Your mind might turn to science fiction when you hear the term “digital twin,” or maybe to online scammers digitally cloning your credit cards and all your other personally identifiable information.
The reality is a little more mundane—but if you’re in the automotive world, quite a bit more profound. Digital twin technology is one of the most significant disruptors of global manufacturing seen this century, and the automobile industry is embracing it in a big way. Roughly three-quarters of auto manufacturers are using digital twins as part of their vehicle development process, evolving not only how they design and develop new cars but also the way they monitor them, fix them, and even build them.
But what are digital twins? How are they created? And where do they live? Let’s dig into the details.

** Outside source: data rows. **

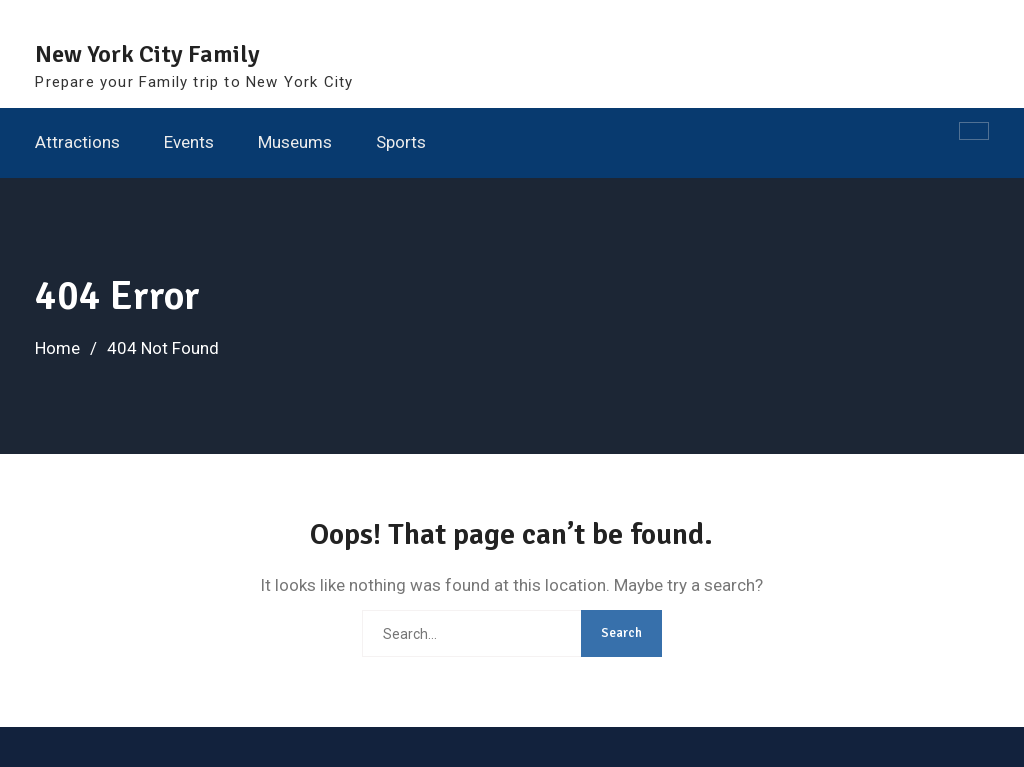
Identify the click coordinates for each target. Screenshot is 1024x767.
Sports (401, 142)
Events (189, 142)
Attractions (77, 142)
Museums (295, 142)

What Is Digital Twin Technology?
At its core, a digital twin is a virtual representation of a physical object, a simulated clone living in the memory or storage of a computer. Digital twins can be simple or complicated, abstract or detailed, but here, we’re going to focus on digital twins of the more detailed variety.
Let’s start with something simple, like a tire. A tire’s digital twin would start with a 3D model representing its shape, including its exact dimensions. But that’s just the beginning. That representation would also contain its weight and details about its tread compound.
If we’re talking about an advanced digital twin, that virtual tire would even contain enough information for a manufacturer to load it into a simulator and drive on it, calculating things like load ratings and flex at different inflation pressures and under vehicle loads.
Other components, like suspension links or chassis subframes, can likewise be represented and even virtually assembled. Combine enough digital twins together, and you create a digital twin of a complete car, a virtual doppelganger for the real thing that is not only exact down to a fraction of a millimeter but also full of enough information to enable everything from software development to crash testing in a virtual world.
The Benefit Of Digital Twin Technology Is In The Sharing
We know what you’re probably thinking: Driving simulators and virtual crash testing have been around for decades. So how is this new? A big part of this technology is the ability to create a digital representation of an object or a system once then reuse it in multiple places.